Dairy Connect is calling for the recognition of collective bargaining groups and binding arbitration under an enhanced Dairy Code to help resolve disputes simply and more cheaply.
It's part of its submission to the Federal Agriculture Department's regulatory review into the code
The code provides the Australian Competition and Consumer Commission (ACCC) with regulatory oversight of milk supply agreements, being negotiated in good faith between dairy farmers and processors.
Dairy Connect Farmer Group president Graham Forbes said that the Federal Government's initiative was a positive step and should be applauded.
"While the Dairy Code was not intended to be a panacea for the systemic challenges that continue to confront the Australian dairy industry, its primary purpose was designed to restore 'trust, openness and transparency' between dairy farmers and their processors," the Gloucester dairy farmer said.
"As we indicate in our comments to the review, the Dairy Code illustrates the positive relationship between dairy farmers and their processors."

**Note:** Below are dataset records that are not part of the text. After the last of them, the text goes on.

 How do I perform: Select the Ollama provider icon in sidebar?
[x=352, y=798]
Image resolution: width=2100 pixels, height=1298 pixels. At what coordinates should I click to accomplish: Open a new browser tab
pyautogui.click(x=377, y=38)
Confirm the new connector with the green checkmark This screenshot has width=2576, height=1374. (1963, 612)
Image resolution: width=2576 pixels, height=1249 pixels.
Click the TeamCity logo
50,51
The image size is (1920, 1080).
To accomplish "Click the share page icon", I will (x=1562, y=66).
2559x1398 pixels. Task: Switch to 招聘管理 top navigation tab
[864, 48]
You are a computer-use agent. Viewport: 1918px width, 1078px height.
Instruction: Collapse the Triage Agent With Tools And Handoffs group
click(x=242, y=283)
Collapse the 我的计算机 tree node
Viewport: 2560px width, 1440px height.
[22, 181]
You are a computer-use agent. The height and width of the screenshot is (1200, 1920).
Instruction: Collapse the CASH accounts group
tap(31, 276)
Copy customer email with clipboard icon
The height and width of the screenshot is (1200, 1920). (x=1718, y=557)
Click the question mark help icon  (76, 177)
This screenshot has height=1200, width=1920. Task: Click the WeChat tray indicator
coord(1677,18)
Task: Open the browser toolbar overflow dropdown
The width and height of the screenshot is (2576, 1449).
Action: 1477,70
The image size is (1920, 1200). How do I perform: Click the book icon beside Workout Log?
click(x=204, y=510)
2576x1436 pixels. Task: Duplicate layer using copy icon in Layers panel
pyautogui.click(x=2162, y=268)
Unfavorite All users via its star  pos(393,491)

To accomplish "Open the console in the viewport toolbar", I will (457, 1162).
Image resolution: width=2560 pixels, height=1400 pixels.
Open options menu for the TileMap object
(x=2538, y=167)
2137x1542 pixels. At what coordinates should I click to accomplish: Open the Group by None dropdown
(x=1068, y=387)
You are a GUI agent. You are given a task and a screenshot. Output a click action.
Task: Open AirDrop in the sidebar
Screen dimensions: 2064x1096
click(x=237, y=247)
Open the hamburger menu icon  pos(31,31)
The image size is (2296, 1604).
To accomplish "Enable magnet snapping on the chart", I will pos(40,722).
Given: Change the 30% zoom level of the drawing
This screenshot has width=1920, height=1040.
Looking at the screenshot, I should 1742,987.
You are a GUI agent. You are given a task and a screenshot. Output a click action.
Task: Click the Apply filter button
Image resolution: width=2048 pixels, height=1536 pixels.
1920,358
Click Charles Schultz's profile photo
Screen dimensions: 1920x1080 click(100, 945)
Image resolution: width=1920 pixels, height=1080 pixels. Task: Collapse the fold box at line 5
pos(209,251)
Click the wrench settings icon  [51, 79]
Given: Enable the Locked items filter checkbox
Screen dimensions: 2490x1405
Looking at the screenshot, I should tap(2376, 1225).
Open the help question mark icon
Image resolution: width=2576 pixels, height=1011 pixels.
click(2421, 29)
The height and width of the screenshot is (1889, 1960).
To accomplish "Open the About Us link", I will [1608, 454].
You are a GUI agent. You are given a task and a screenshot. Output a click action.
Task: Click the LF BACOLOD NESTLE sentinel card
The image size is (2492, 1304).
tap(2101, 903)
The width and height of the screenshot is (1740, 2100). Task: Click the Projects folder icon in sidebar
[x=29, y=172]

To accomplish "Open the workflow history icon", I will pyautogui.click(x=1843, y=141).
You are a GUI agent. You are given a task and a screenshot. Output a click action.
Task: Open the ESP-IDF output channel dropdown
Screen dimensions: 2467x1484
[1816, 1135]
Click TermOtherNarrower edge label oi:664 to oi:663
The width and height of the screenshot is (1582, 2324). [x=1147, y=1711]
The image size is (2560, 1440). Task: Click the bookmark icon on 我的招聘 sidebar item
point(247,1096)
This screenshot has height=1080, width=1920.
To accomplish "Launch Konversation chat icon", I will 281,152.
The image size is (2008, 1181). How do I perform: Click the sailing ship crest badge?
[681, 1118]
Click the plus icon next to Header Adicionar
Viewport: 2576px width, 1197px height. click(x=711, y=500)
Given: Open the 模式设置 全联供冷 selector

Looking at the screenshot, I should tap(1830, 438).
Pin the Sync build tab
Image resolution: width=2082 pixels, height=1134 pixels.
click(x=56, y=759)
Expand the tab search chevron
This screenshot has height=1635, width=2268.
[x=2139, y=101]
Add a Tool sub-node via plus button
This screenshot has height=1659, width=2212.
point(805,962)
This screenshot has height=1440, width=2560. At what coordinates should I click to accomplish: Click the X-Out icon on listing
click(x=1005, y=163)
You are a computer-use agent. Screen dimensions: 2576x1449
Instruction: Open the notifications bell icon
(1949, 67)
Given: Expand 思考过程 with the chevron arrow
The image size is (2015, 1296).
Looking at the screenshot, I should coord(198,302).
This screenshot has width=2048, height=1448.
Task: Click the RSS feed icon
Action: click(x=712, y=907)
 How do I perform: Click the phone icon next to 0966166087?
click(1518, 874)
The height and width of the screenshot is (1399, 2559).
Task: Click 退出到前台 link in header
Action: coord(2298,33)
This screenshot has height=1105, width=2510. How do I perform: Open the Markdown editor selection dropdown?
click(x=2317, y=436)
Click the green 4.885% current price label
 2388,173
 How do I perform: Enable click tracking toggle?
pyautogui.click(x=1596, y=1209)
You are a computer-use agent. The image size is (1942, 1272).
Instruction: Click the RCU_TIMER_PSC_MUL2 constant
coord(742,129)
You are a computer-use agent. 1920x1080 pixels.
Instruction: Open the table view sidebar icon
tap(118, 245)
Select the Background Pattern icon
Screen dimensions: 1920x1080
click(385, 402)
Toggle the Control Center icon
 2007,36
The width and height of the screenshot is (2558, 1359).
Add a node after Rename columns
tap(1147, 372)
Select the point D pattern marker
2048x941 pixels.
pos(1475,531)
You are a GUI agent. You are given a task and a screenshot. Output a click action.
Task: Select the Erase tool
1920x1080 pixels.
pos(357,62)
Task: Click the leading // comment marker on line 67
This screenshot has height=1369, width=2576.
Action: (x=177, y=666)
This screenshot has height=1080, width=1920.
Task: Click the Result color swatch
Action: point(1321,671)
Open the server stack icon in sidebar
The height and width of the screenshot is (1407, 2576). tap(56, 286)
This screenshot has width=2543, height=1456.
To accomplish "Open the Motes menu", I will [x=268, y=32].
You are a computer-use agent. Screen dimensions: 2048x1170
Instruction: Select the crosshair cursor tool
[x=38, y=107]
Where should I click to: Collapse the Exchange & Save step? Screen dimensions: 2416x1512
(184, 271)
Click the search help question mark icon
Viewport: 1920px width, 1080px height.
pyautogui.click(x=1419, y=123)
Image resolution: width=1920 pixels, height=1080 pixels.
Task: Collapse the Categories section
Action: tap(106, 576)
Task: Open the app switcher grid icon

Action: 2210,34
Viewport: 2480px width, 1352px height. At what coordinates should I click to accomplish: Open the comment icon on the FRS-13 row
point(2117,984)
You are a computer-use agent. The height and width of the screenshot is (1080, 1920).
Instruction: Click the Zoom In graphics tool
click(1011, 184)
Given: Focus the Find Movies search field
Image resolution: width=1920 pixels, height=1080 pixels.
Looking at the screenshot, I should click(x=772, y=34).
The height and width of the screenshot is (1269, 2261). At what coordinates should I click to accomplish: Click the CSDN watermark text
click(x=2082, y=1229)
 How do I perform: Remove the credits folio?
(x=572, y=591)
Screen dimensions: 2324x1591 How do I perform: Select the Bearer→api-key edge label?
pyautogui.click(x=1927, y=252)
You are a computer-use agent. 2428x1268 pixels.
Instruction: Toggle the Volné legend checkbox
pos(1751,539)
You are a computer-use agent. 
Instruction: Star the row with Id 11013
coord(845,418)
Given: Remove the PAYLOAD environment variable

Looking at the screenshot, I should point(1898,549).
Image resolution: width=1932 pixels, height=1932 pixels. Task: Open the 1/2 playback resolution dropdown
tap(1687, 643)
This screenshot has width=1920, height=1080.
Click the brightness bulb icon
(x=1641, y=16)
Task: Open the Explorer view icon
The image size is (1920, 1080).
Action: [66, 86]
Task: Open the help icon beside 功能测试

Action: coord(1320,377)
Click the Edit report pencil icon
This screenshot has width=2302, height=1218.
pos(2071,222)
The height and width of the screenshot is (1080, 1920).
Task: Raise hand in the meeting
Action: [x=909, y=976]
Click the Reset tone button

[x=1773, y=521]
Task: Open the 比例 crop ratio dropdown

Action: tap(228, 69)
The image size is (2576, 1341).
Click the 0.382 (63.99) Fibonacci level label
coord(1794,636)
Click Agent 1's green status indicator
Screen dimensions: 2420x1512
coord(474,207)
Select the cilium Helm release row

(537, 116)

Dairy Connect chief executive officer Shaughn Morgan said that there remains a number of matters which had not been included in the current Dairy Code but consideration should be given in doing so.
"These included the extension of the Dairy Code's protection to dairy farmer collective bargaining groups; embedding the provision of mediation and binding arbitration through an independent expert body; publication of minimum prices and milk supply agreements in one central location via, for instance, a dedicated website; and the extension of the Dairy Code to include supermarkets within the dairy value-chain (not just with dairy farmers whom retailers contract directly).
"Many of the improvements to the Dairy Code suggested by Dairy Connect are currently available through other industry Codes and should therefore be implemented by the Federal Government to provide the same protections to dairy farmers."
"An example is enhancing the dispute resolution process to include binding arbitration, reducing the need for costly court action and making the parties more responsive to a 'win/win' solution," Shaughn said.